▸ **TASK REQUIREMENTS**: Take the line containing "The width and" and every line below it through the end of the entries, and output them verbatim, pictures excluded.

▸ **DATA FOR PROCESSING**:

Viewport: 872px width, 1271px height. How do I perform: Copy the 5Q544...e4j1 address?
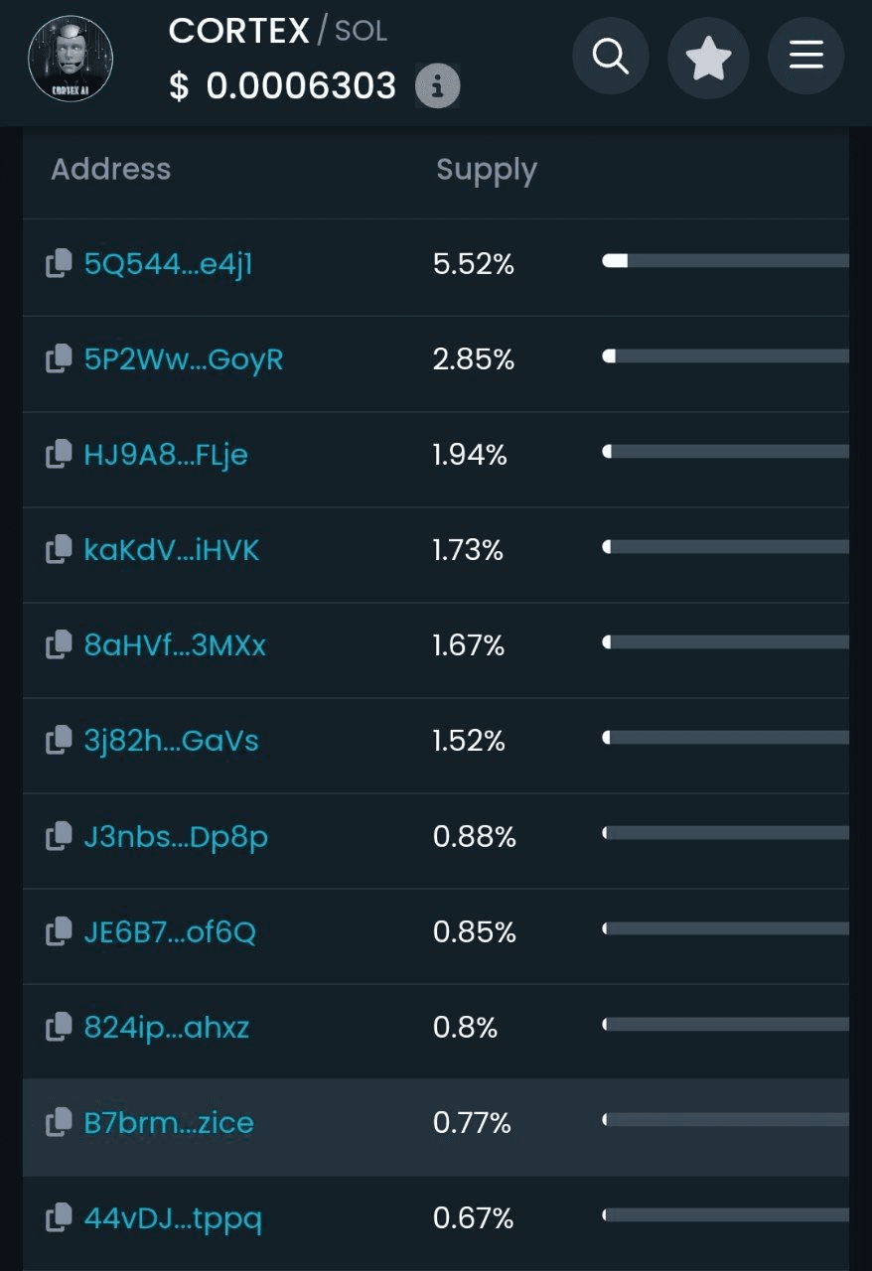(60, 263)
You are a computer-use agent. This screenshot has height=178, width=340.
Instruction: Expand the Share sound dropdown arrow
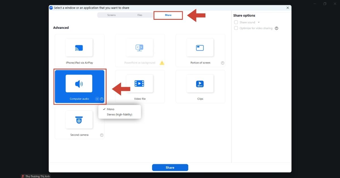tap(259, 22)
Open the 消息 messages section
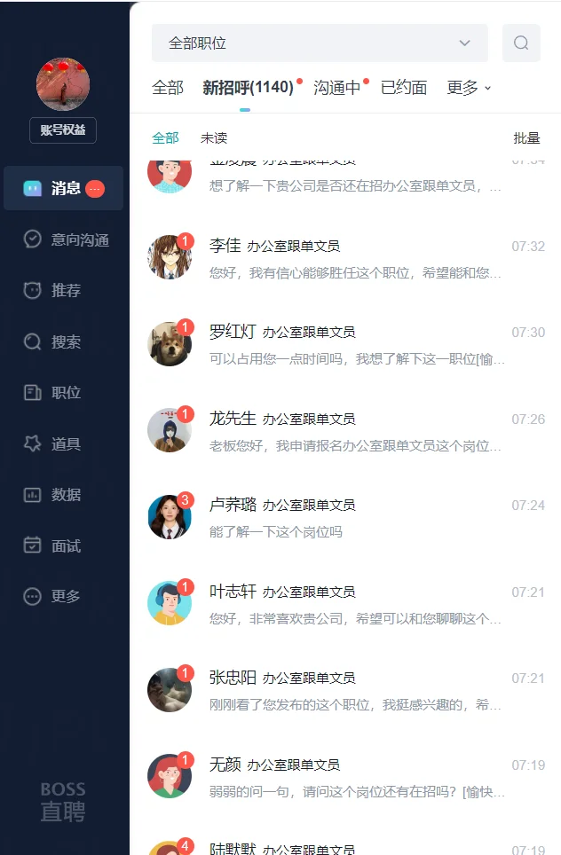 [63, 188]
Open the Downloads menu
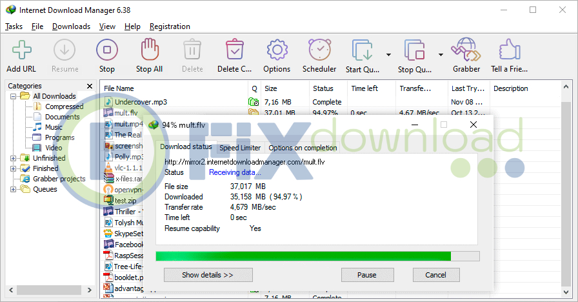Screen dimensions: 578x302 [x=71, y=26]
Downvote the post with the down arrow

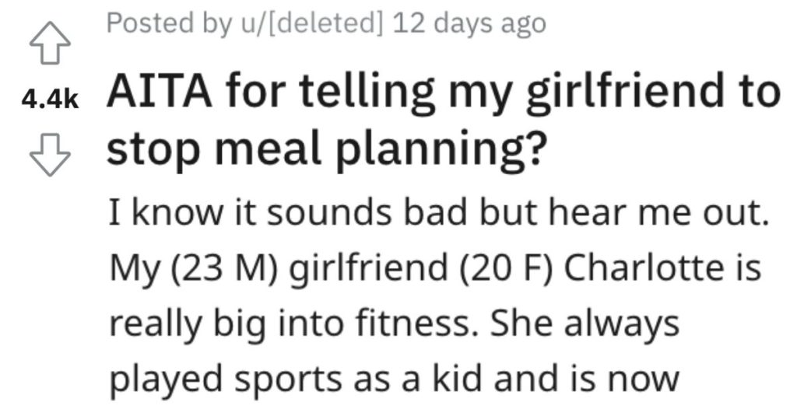pyautogui.click(x=50, y=155)
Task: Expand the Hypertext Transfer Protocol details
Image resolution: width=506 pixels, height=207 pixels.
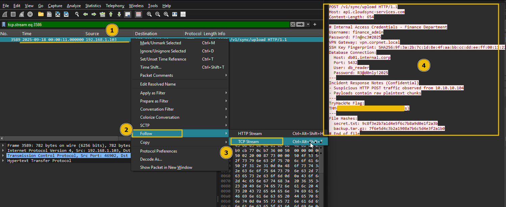Action: [3, 160]

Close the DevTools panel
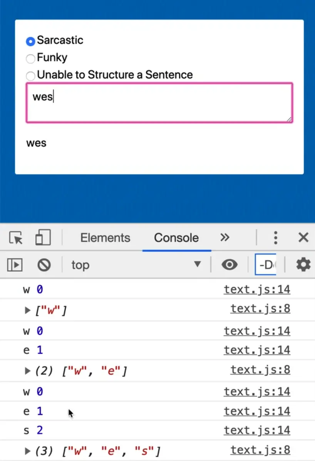(x=303, y=238)
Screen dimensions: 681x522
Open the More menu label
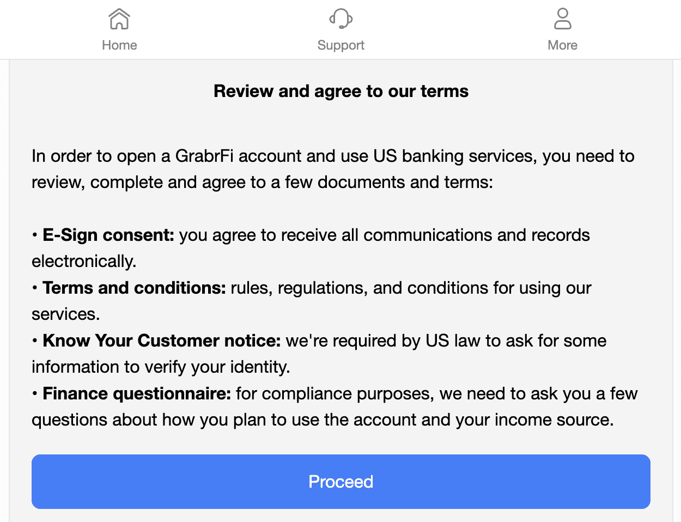coord(562,45)
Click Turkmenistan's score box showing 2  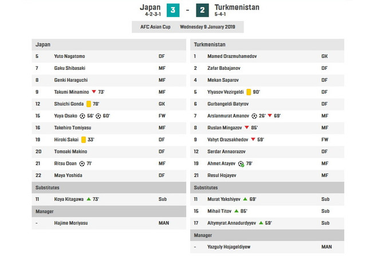(x=203, y=11)
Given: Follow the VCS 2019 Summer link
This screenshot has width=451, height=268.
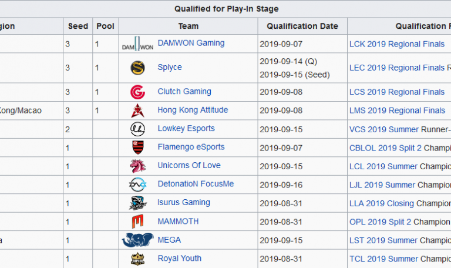Looking at the screenshot, I should 383,129.
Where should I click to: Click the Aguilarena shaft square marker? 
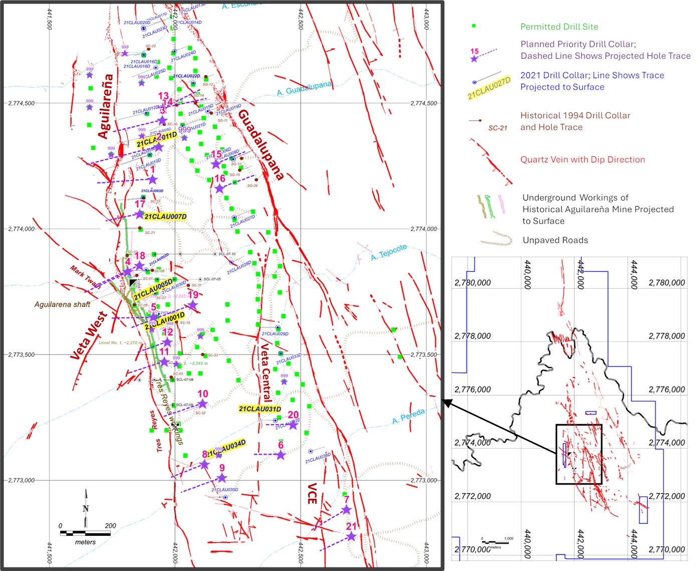pyautogui.click(x=133, y=283)
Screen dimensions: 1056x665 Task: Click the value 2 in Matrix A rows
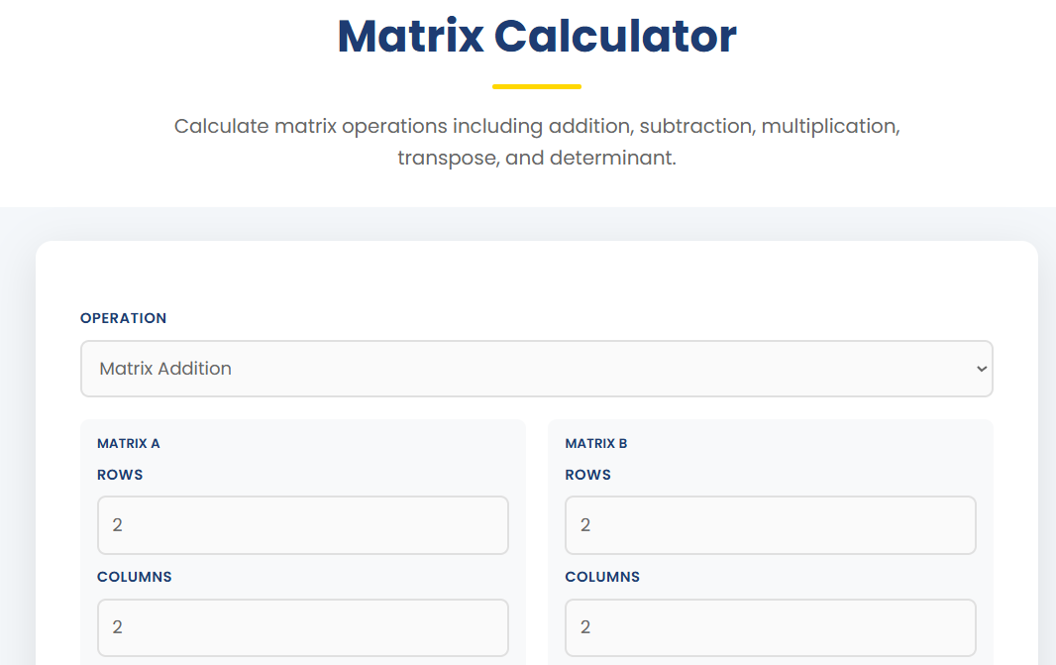point(117,524)
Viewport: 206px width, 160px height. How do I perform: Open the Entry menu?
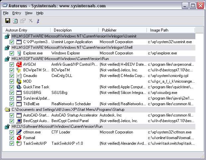pos(17,13)
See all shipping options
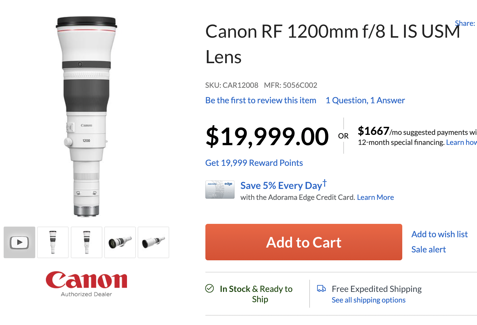 (x=369, y=300)
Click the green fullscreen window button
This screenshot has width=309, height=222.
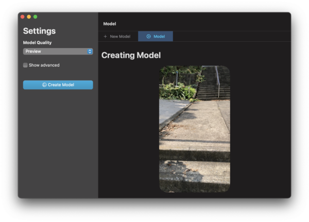click(x=35, y=17)
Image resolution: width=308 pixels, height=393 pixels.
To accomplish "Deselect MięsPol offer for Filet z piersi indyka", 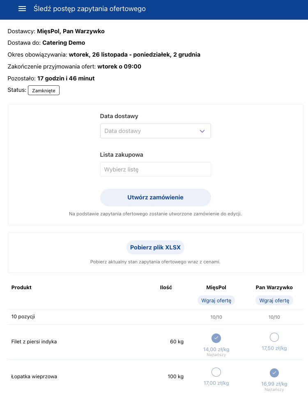I will click(216, 338).
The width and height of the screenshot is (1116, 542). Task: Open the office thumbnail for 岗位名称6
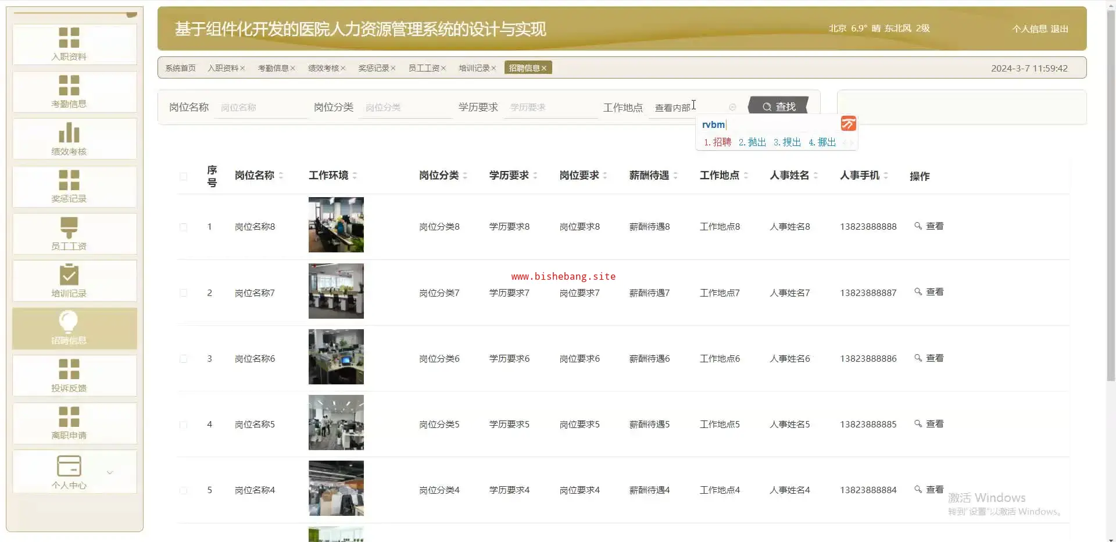pyautogui.click(x=336, y=356)
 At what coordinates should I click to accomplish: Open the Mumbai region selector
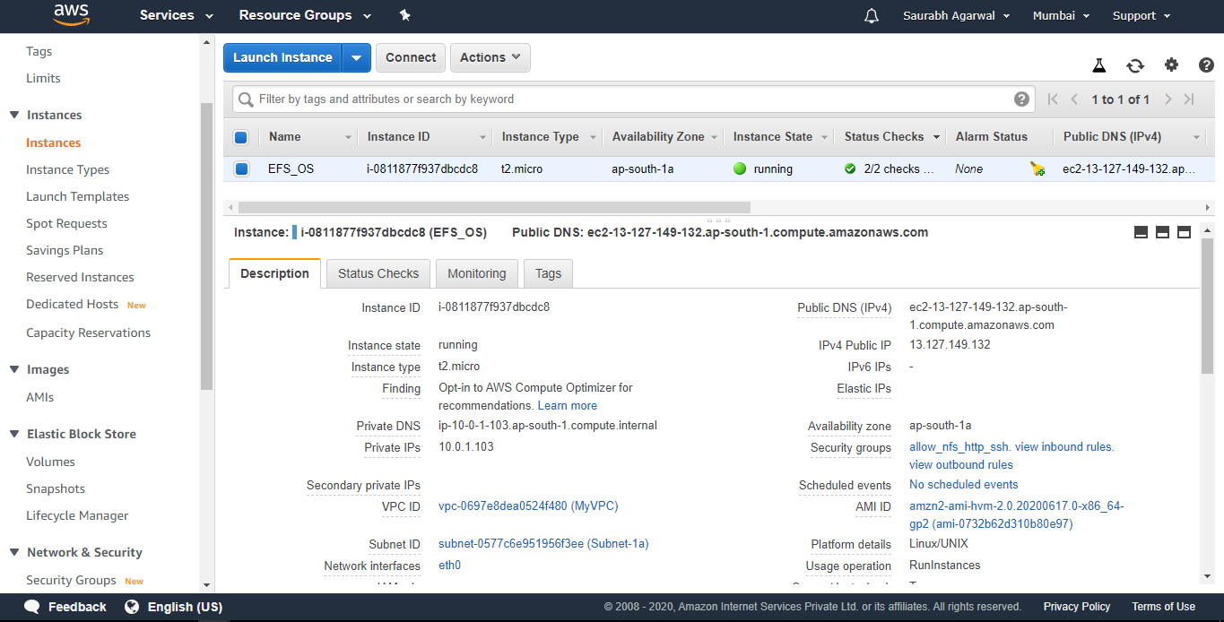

▸ **SOLUTION TO THIS PROBLEM**:
The width and height of the screenshot is (1116, 542). Task: Open the office thumbnail for 岗位名称6
pyautogui.click(x=336, y=356)
 At what coordinates should I click to accomplish: Open the Mumbai region selector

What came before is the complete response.